When I graduated from Drake I took my first position in a midtown law firm as an office manager. I was able to bluff my way into this disaster area, learn on the job and clean it up within a year. When I was at work, I was king of the world. My home was still overrun with other people’s kids, but none of them were problematic. My son had graduated high school early, and was working as an assistant manager at a local Burger King. That year I got this “new” toy – a cell phone. Big mistake, it was like a tracking device to the ex and a suggestion box to the kids. “Mommy, bro drank all the milk.” “Ma, Vic is brushing the cat with my toothbrush.” lalala. Back then, calls were not on a plan like they are today – we were talking some real money so snip when the cell phone. Next was the kids reaching this age of animosity where every day the lil one wanted to bother the big one until the big one was focused on her. All day at work the phone ringing off the hook while one told what the other one said/did/thought or looked at them like. Ironically, that was how we found out that the little one broke her toe kicking the big one’s foot. They were cute – and my belief that a 7 year difference would cease hostilities proved so wrong.
But there were good things there too. When my daughter and her friend were walking to school, and some adult yelled obsenities at them from an apartment window, it was nice that her big brother and his friends could go and scare the future out of the guy. So the balance between the good and the bad seemed to fit the life we lived pretty well. But, that would end. My son was facing some tough choices, either go to college, go to the military, get into a career or stay with dead end jobs like Burger King and move out on his own. I couldn’t watch him throw away his life like his father and I had. He decided he wanted the air force. Although he felt prepared to sign in at 17, in his heart he wanted the comfort of family, so he decided he wanted to find a wife. Of course, he tells this to the next girl he meets and she decides, hmmm, military – travel – wife, works for me. I watched as she manipulated him – often pre-warning him of her next move, yet he did not see it. At this time I began making more money than my ex setting off an explosion of insecurity and violent outbreaks around the house. This would often include my son, who – despite our own bickering at times – was incredibly protective of me. One such fight had my son leave home, moving into a seedy room for rent in one of the worst neighborhoods in Brooklyn. I did, however, have an ally in my attempt to get him back home so when he showed up to retrieve some of his belongings my daughter had him phone me – he was persuaded to return. I reminded him of something we had seriously discussed while he was growing up – should things ever get so bad that he would want to run away, he would come to me and if I could not work it out, I would make sure he had somewhere else safe to go. He swore – so I lived up to my bargain and worked things out with his father to get him an apology and keep the calm, there was only a couple of months left to go before he left for basic training.
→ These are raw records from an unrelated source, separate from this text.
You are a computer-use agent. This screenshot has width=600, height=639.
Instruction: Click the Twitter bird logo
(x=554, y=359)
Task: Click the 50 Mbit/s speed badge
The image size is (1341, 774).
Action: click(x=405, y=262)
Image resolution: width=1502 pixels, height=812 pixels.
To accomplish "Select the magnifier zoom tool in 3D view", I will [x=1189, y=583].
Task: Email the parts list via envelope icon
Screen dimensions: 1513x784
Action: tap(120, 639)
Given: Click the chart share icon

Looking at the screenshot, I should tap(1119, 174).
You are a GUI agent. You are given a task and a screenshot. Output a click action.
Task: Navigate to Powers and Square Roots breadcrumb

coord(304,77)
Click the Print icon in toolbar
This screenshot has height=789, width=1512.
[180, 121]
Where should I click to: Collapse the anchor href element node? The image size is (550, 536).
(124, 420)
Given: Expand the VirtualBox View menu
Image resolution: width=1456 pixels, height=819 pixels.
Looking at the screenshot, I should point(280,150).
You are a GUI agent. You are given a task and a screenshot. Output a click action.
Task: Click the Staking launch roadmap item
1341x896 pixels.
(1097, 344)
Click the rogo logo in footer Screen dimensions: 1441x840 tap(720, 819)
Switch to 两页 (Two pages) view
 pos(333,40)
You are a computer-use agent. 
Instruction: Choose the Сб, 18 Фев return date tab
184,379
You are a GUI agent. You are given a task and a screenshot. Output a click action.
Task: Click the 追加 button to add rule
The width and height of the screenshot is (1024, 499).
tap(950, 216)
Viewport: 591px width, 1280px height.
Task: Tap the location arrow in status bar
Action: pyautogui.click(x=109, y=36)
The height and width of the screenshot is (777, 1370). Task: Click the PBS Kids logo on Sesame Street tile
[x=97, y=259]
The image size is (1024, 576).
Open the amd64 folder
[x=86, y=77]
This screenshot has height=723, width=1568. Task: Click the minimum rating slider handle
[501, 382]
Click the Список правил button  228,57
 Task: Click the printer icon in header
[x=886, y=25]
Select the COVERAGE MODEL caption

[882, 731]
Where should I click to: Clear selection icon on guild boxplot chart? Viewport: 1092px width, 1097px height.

For the next couple of months I went on a strict diet of shyt eating to keep the peace. I’m sure if my son knew things would escalate again so all was done quietly. One day, however, it blew up again and as the two of them raged, again, pushes and threats and me in the middle. I let my son go, promising to come back the next day to talk with me, and absolutely made it clear to the ex that it had to end right then, right there. No more battles between the two of them. And there were none. And before I knew it, my son was gone. We waved goodbye at the airport – and part of me, who I was, so many deep talks and great moments got on that plane to Texas. The next day there was a ticker tape parade for the Yankees outside the balcony at my new job – and while the crowds cheered I sat quietly at my desk trying to figure out why. That weekend we went on a trip with the ex’s family (a family reunion thing) and I sat listening to my CD looking at the passing trees and landscape just knowing now what the phrase, ripped out of you, meant. Something in me was gone. I believe I would have just fell apart at that time if during this I didn’t look over and see my lil one, knowing that she was losing more than her big brother, she was losing her one good male authority figure, her comrade, her commiserator, her friend. We had each other now and our bond became stronger, and remains to this day, stronger than most. Although she would go down different roads, she would eventually aspire to be like her big brother.
Now, with my son gone, I decided it was time for me to go back to school – I wanted to be more than I was, and what I believed I could be. I wanted my children to be proud of me. I wanted to find myself – and instead I found more than I thought I would.